[Stored records]
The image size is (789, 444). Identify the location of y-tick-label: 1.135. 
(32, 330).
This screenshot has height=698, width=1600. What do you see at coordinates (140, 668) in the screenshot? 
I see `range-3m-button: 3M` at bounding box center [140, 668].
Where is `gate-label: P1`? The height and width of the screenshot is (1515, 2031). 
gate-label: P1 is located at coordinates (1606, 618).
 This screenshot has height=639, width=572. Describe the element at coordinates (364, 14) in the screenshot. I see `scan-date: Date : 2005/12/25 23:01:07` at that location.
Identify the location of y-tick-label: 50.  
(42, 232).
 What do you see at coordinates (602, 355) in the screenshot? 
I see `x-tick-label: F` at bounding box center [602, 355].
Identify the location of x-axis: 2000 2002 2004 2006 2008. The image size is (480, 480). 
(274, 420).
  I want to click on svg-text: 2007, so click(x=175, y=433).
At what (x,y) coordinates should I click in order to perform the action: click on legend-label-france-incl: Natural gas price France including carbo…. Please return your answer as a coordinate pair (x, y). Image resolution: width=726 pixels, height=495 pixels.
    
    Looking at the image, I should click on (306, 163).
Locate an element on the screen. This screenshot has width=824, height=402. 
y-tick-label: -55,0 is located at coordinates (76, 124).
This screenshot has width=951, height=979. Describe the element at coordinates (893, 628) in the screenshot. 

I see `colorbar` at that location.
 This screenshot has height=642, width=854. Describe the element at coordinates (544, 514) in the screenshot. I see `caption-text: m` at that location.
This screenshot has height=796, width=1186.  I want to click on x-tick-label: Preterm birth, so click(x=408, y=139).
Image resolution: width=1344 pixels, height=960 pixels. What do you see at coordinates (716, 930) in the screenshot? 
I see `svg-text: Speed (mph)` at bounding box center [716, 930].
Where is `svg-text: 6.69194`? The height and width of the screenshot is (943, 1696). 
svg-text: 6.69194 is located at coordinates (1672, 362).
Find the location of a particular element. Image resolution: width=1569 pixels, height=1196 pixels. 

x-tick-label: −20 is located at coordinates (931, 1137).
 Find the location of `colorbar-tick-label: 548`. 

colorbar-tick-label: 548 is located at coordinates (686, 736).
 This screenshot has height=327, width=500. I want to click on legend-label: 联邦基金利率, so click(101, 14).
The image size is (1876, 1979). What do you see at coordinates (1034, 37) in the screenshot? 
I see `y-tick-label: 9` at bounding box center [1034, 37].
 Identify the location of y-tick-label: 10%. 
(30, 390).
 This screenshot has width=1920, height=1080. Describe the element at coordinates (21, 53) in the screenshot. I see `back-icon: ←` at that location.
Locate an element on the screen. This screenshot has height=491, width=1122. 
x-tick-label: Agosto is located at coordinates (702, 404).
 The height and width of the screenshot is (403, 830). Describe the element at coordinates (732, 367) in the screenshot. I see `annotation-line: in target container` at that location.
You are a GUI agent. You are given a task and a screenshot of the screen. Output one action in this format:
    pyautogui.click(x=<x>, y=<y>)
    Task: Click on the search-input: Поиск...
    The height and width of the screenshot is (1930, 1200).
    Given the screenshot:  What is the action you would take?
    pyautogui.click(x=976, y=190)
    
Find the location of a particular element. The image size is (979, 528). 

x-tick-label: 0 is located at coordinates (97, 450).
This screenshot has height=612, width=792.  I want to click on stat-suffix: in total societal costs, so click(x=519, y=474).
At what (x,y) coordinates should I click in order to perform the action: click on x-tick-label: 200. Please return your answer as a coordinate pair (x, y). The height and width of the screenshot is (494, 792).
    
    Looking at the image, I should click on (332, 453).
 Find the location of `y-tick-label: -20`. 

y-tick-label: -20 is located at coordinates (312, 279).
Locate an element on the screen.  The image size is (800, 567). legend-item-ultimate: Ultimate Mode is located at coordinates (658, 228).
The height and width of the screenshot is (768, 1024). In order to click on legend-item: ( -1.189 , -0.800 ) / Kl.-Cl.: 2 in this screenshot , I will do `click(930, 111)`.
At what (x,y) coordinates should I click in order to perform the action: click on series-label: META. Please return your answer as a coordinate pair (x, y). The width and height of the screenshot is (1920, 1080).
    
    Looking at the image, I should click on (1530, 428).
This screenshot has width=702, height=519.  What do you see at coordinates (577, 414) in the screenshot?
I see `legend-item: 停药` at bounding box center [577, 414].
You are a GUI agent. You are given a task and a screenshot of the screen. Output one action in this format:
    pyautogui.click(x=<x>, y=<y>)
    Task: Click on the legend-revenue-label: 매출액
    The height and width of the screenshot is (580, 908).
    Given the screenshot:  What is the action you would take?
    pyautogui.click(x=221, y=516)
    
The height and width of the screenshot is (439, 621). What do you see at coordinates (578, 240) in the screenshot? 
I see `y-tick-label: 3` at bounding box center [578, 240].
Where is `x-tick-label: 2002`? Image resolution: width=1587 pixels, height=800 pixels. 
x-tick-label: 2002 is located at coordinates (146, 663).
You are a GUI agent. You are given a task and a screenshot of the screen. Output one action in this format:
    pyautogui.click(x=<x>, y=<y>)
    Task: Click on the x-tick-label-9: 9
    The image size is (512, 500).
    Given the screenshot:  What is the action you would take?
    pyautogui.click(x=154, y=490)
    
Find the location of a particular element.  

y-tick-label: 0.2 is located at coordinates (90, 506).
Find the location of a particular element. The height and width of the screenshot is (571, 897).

Task goal |
Copy every line of the records above that contains the string "item", treating uppercase and lowercase as different.

Response box |
Locate an element on the screen.  The image size is (800, 567). legend-item-ultimate: Ultimate Mode is located at coordinates (658, 228).
The height and width of the screenshot is (768, 1024). In order to click on legend-item: ( -1.189 , -0.800 ) / Kl.-Cl.: 2 in this screenshot , I will do `click(930, 111)`.
I see `legend-item: 停药` at bounding box center [577, 414].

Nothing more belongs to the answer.